*TEXTE FOURNI*
++++++++++

Les logements de petite surface, plus fréquents dans le parc ancien, sont plus souvent énergivores que les grands logements. En effet, près des deux tiers des logements de moins de 40m² sont étiquetés E, F ou G. Toutefois, le phénomène touche aussi les grands logements, en particulier les maisons individuelles, qui sont majoritairement énergivores (51%, contre 43% pour les appartements).
Le parc privé apparaît comme le plus exposé aux enjeux de rénovation énergétique. C’est notamment le cas des locations, qui sont davantage concernées par le phénomène (55% étiquetées E, F ou G) que les logements occupés par leurs propriétaires (48%). Ces proportions relativement fortes reflètent non seulement les singularités architecturale et urbaine de ce parc plus ancien que le parc social, mais découlent aussi, pour partie, des difficultés des propriétaires et copropriétaires privés lorsqu’il s’agit de programmer et d’engager des travaux de rénovation.

++++++++++

Données enregistrées
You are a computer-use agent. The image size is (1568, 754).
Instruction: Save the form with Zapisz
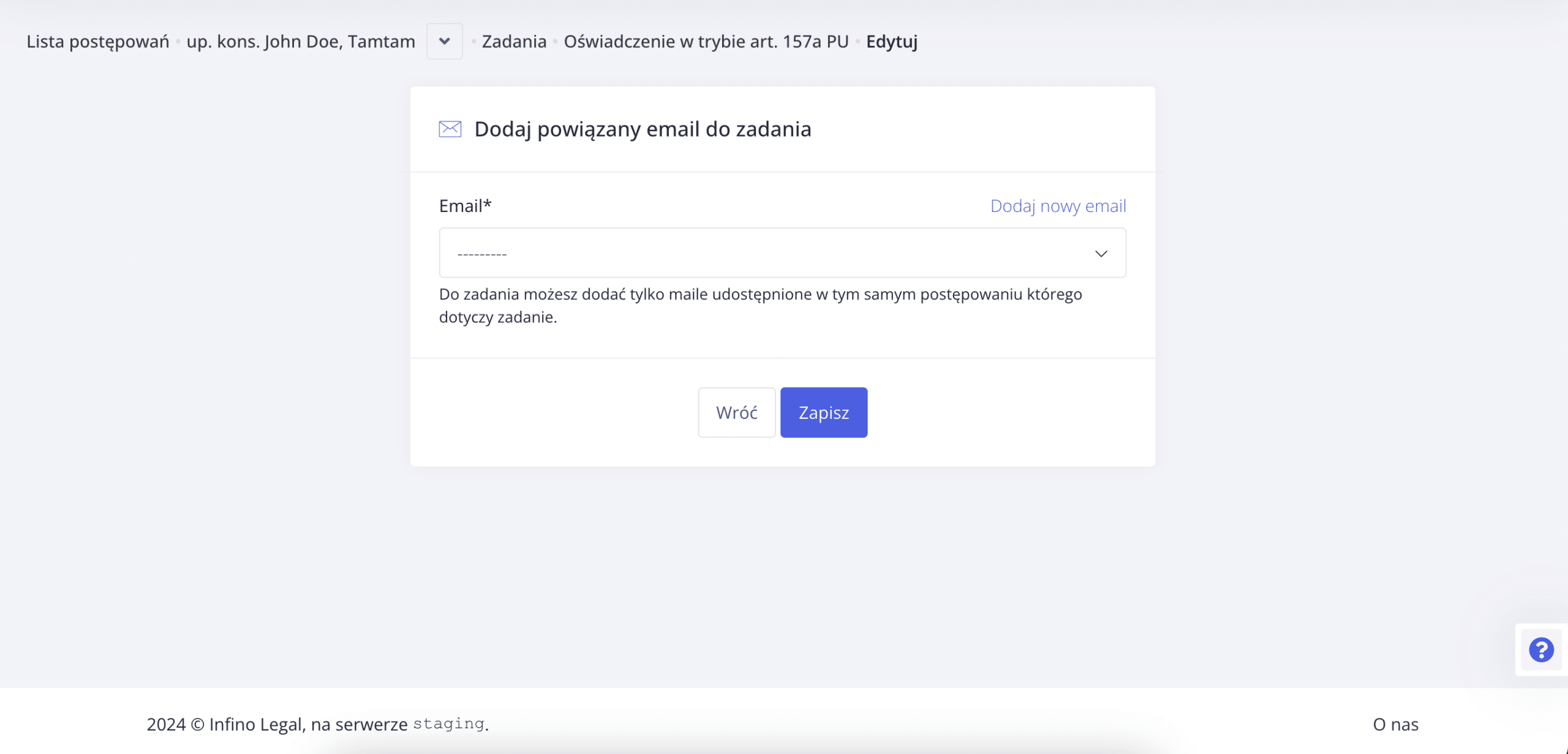(823, 412)
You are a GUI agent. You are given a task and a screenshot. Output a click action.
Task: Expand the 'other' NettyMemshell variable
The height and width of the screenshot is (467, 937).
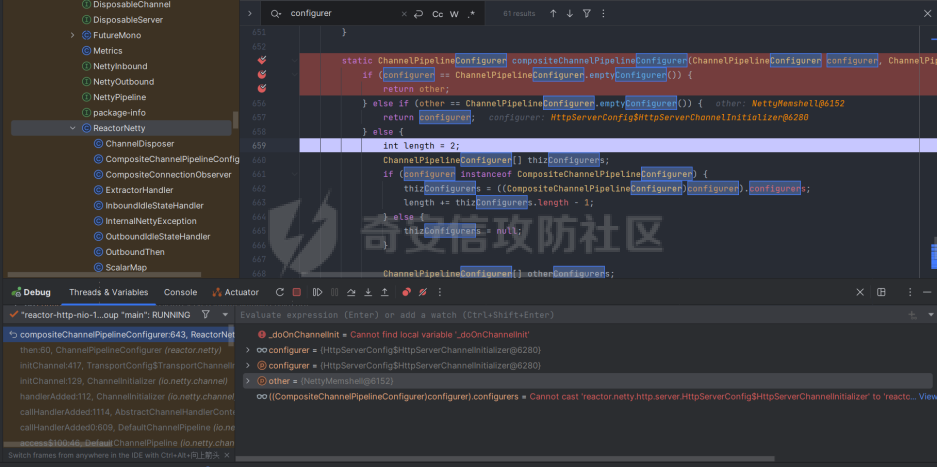(249, 381)
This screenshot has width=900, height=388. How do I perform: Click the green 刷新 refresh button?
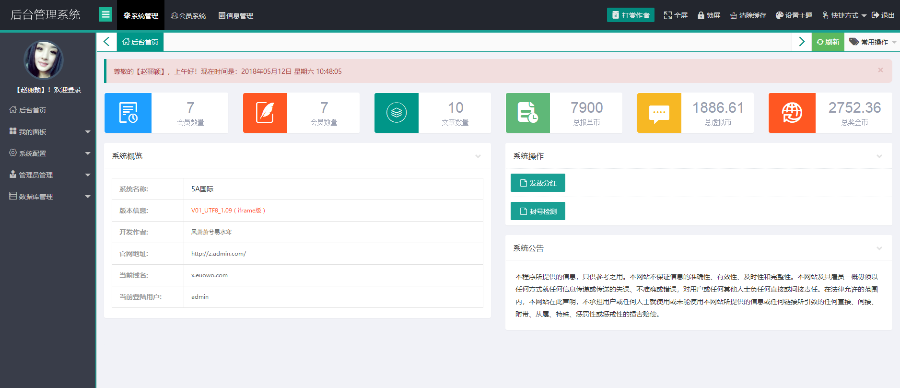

++++++++++

*CONSIGNE*
Prolongez le texte sur les logements énergivores en reprenant juste après sa dernière phrase.

*RÉPONSE*
LE PARC LOCATIF PRIVÉ, PREMIER IMPACTÉ PAR LA LOI
Le parc locatif privé est le plus concerné par les dispositions de la loi Climat et résilience. Au regard des performances énergétiques, sans rénovation efficace, 745 000 logements pourraient être interdits de mise en location, dont 22% dès 2025 (étiquette G), 30% en 2028 (étiquette F) et 48% à l’horizon 2034 (étiquette E). Cet important volume de logements représente 15 % de la totalité des logements occupés en Île-de-France, équivalant à près de onze années de construction, en se fondant sur l’objectif fixé par la loi relative au Grand Paris de bâtir 70 000 logements chaque année.
Cette situation s’explique d’abord par l’ancienneté des logements du parc locatif privé : 69% se concentrent dans Paris et la petite couronne, où la grande majorité (73%) date d’avant 1974, c’est-à-dire avant les premières réglementations thermiques. Paris est de loin le territoire le plus concerné, avec 265 000 logements locatifs privés classés E, F ou G, soit les deux tiers du parc locatif privé parisien.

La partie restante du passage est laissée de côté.